In which case who, today, will take responsibility for what Jan Patocka called the “Soul of the City”? There are two overriding reasons to worry about the soul of the
city, and to fear that it cannot be satisfactorily substituted with a
story of indefinite economic growth, or even the creative destruction
of the wrecking ball of capitalist innovation. The first reason is that
this story is not very appealing. It leaves a lot of people out, both
at home and abroad; it wreaks havoc with the natural environment; and
its consequences are unattractive and uninspiring. Abundance (as Daniel
Bell once observed) may be the American substitute for socialism; but
as shared social objectives go, shopping remains something of an
underachievement. …
The second source of anxiety is that the never-ending story may not
last. Even economies have histories. The last time the capitalist world
passed through a period of unprecedented expansion and great wealth
creation, during the “globalization” avant le mot of the world
economy in the imperial decades preceding World War I, there was a
widespread assumption in Brit-ain—much as there is in the US and
Western Europe today—that this was the threshold of an unprecedented
age of indefinite peace and prosperity. …But we have good reason to believe that this may be
about to change. Fear is reemerging as an active ingredient of
political life in Western democracies. Fear of terrorism, of course;
but also, and perhaps more insidiously, fear of the uncontrollable
speed of change, fear of the loss of employment, fear of losing ground
to others in an increasingly unequal distribution of resources, fear of
losing control of the circumstances and routines of one’s daily life.
And, perhaps above all, fear that it is not just we who can no longer
shape our lives but that those in authority have lost control as well,
to forces beyond their reach.Half a century of security and prosperity has largely erased the
memory of the last time an “economic age” collapsed into an era of
fear. We have become stridently insistent—in our economic calculations,
our political practices, our international strategies, even our
educational priorities—that the past has little of relevance to teach
us. Ours, we insist, is a new world; its risks and opportunities are
without precedent. Our parents and grandparents, however, who lived the
consequences of the unraveling of an earlier economic age, had a far
sharper sense of what can happen to a society when private and
sectional interests trump public goals and obscure the common good.
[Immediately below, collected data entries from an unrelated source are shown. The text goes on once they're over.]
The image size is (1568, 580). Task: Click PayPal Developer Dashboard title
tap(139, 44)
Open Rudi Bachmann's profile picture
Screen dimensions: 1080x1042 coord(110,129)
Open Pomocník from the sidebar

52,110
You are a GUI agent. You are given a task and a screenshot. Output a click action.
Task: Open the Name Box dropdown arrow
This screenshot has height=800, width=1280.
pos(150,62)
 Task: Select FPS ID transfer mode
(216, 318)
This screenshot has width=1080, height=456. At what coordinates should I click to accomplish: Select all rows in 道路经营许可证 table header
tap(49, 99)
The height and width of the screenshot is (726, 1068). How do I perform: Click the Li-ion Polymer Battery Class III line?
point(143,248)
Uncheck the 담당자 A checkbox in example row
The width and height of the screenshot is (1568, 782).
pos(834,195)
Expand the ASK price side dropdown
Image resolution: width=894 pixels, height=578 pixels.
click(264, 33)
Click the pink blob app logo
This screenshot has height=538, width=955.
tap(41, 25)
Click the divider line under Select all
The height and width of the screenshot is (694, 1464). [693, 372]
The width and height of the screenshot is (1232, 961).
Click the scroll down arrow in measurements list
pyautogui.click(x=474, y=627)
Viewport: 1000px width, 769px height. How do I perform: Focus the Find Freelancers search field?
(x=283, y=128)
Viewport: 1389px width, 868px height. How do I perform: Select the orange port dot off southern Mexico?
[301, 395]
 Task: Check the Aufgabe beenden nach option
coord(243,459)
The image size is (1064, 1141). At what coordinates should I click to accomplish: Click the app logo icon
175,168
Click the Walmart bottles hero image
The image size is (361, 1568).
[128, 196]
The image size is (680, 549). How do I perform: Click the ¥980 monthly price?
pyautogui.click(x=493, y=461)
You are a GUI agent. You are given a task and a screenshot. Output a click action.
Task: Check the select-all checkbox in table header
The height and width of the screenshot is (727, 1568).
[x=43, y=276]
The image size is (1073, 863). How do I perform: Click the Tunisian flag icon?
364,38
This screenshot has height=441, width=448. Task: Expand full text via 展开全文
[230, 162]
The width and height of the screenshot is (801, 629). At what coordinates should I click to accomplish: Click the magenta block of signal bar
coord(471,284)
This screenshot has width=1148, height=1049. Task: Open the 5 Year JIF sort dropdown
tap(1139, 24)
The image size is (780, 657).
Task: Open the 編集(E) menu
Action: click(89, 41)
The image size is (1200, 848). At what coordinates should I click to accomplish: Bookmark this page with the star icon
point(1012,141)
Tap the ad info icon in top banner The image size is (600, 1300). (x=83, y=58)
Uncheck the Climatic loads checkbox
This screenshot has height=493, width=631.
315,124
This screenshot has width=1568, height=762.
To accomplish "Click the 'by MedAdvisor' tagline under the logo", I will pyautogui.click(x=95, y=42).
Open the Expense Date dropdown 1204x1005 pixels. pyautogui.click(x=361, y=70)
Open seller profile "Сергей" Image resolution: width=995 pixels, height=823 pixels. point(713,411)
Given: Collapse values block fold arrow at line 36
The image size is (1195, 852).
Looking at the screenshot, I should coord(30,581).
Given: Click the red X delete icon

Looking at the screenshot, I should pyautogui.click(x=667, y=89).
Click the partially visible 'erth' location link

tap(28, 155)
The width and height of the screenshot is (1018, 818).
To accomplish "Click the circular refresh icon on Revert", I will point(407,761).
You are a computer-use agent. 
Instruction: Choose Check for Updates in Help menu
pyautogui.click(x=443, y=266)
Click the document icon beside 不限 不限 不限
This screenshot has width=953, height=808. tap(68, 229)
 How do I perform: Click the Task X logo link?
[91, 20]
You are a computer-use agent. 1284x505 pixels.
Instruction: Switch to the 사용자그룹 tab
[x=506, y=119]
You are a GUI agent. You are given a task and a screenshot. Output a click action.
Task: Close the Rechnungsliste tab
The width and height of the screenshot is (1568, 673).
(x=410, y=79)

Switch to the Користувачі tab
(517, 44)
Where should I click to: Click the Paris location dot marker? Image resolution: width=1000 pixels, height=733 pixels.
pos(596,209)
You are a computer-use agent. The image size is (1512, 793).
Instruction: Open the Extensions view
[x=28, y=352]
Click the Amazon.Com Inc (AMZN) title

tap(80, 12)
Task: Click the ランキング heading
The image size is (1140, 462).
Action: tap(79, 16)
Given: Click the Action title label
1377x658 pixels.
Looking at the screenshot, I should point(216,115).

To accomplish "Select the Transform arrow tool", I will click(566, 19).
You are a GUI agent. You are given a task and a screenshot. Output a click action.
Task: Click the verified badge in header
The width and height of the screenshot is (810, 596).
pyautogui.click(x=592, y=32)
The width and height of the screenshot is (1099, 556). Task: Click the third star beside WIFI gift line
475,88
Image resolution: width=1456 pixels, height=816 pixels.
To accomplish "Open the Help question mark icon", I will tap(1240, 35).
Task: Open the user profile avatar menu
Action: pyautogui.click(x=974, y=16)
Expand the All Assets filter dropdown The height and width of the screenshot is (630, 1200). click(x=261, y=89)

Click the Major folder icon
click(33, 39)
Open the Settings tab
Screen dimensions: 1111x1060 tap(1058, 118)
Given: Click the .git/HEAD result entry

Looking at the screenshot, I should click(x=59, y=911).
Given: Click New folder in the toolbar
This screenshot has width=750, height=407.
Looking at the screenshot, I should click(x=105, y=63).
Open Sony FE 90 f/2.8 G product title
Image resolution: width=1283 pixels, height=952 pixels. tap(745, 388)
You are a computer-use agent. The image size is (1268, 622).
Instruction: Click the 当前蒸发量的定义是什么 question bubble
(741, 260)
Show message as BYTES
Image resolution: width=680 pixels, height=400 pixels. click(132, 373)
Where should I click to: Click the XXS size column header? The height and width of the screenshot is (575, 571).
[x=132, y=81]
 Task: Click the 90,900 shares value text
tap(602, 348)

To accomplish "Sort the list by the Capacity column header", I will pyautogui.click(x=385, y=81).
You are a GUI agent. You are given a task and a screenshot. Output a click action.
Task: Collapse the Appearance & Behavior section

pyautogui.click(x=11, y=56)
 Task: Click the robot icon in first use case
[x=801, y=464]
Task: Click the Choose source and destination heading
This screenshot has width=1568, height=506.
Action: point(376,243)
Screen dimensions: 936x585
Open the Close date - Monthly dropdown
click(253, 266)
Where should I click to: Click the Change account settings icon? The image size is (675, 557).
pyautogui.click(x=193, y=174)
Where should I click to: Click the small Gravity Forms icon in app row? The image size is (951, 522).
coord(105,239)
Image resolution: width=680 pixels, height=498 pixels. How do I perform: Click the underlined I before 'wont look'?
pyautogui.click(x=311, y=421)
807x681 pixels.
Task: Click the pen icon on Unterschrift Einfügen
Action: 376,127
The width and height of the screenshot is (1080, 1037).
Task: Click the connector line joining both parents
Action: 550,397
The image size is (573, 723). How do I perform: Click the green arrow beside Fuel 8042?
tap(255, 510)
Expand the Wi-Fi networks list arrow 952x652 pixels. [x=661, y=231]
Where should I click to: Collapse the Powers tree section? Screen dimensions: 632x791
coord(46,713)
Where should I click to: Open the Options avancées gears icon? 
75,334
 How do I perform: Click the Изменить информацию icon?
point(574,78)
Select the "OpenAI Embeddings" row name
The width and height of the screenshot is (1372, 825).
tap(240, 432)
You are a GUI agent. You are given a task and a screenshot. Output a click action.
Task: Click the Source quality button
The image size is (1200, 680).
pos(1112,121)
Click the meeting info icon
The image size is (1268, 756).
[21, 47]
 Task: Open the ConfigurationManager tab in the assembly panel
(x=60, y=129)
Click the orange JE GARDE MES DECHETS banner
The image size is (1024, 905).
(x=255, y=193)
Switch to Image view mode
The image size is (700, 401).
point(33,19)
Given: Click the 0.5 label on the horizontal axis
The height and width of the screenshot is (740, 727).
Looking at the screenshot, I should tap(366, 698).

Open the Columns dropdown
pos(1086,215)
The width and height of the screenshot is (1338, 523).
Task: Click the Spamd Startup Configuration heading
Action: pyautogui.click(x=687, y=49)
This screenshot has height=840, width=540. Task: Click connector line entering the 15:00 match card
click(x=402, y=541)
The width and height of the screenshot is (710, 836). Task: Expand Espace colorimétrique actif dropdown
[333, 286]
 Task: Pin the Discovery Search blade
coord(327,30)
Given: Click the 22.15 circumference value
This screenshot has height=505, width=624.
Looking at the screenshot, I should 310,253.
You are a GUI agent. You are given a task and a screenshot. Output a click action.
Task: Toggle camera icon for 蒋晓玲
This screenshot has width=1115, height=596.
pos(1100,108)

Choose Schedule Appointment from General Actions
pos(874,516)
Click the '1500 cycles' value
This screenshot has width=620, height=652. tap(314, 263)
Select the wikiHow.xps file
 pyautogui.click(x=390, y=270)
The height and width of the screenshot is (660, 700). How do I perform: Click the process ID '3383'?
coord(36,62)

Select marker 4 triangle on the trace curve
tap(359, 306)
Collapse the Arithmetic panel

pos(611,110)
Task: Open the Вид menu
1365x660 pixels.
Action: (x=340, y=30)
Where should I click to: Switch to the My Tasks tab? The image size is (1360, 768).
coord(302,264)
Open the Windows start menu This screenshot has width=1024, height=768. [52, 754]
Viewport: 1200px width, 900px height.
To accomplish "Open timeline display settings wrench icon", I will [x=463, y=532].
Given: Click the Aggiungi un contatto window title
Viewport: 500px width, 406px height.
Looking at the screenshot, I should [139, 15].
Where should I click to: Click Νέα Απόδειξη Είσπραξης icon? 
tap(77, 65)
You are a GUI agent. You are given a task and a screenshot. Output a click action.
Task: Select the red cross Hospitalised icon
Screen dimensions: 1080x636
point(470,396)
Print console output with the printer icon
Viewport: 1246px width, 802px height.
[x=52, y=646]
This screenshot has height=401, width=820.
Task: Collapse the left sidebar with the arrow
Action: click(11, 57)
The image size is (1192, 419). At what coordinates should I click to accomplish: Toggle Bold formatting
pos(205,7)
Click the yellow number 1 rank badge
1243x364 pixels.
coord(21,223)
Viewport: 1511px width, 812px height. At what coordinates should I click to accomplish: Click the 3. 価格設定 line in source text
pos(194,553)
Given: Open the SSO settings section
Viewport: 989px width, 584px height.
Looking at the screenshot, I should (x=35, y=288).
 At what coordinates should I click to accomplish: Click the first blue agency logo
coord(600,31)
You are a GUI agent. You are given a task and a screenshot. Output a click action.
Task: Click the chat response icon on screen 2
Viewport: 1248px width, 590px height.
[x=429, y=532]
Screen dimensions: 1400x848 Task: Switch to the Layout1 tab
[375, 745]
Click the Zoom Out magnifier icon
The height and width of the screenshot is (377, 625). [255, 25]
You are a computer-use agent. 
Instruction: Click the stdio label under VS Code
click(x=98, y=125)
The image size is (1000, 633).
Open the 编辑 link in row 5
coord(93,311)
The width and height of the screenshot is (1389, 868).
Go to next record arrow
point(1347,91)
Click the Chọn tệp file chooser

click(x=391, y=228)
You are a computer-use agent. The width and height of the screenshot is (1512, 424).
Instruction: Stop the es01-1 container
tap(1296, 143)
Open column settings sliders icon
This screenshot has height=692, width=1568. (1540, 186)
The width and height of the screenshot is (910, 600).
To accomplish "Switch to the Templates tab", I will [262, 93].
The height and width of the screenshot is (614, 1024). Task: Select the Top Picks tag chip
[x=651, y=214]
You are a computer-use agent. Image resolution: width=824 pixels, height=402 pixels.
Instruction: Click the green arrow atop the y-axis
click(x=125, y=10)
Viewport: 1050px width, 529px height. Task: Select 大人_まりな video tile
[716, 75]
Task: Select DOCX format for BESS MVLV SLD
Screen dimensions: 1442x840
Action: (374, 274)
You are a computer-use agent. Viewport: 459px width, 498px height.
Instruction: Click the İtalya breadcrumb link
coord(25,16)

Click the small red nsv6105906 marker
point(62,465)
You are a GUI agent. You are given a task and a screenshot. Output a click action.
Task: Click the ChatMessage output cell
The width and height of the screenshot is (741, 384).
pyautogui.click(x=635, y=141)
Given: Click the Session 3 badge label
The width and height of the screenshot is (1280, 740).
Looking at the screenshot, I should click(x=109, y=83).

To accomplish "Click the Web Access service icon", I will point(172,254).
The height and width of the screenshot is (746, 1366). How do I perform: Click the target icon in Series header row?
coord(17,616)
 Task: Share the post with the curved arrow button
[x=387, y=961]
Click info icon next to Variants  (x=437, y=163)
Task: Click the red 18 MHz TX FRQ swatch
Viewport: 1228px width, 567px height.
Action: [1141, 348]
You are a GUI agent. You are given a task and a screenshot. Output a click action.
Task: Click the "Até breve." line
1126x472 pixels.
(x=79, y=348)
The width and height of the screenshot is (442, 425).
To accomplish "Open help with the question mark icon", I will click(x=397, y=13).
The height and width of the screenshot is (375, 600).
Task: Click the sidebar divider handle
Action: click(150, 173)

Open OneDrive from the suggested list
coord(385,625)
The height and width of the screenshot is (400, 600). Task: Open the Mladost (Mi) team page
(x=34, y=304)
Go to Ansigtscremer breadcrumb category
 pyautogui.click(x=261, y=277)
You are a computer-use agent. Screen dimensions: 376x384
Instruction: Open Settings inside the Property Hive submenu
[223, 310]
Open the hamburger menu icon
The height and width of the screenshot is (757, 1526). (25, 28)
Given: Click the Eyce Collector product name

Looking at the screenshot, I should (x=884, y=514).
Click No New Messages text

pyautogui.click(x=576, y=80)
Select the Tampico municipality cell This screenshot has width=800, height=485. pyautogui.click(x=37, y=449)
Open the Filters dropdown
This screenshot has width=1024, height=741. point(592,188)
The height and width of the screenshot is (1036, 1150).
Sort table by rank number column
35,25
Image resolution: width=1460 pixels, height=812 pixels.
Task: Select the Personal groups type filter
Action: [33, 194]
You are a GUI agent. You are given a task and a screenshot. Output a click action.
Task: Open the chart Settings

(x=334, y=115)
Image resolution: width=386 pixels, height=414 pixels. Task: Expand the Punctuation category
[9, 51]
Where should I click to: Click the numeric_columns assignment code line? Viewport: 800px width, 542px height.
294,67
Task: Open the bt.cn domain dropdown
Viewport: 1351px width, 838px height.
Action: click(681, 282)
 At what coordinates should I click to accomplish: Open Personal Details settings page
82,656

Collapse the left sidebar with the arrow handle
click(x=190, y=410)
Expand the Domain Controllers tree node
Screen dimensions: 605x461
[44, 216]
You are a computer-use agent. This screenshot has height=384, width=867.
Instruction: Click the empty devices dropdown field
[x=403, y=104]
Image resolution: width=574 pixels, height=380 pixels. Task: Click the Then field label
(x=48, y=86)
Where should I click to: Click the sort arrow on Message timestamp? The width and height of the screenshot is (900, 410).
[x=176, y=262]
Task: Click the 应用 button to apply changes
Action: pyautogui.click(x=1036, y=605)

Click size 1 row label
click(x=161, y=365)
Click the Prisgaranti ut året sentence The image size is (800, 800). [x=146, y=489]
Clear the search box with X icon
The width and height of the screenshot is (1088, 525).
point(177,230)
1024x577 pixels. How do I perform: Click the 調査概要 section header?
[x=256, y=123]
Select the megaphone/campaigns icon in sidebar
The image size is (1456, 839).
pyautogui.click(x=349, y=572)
November 22nd, 2007 at 9:44 pm
So Judt says that supercapitalism (globalization, neoliberalism, what have you) is not an inevitable deterministic force of nature, as he says Reich asserts, but is instead the product of ideological decisions made by human beings. And neoclassical economics has kicked the collective will out of the city, so to speak (he uses city only as a metaphor for the nation, are you guys reaching to find creative class related material in the media or what?), by becoming an ersatz but deceptively convincing surrogate for actual ethics and values.
Judt’s kicker: Are we headed for Chinese Capitalism done Western Style?
Yikes. That’s one heck of a book review, sheesh.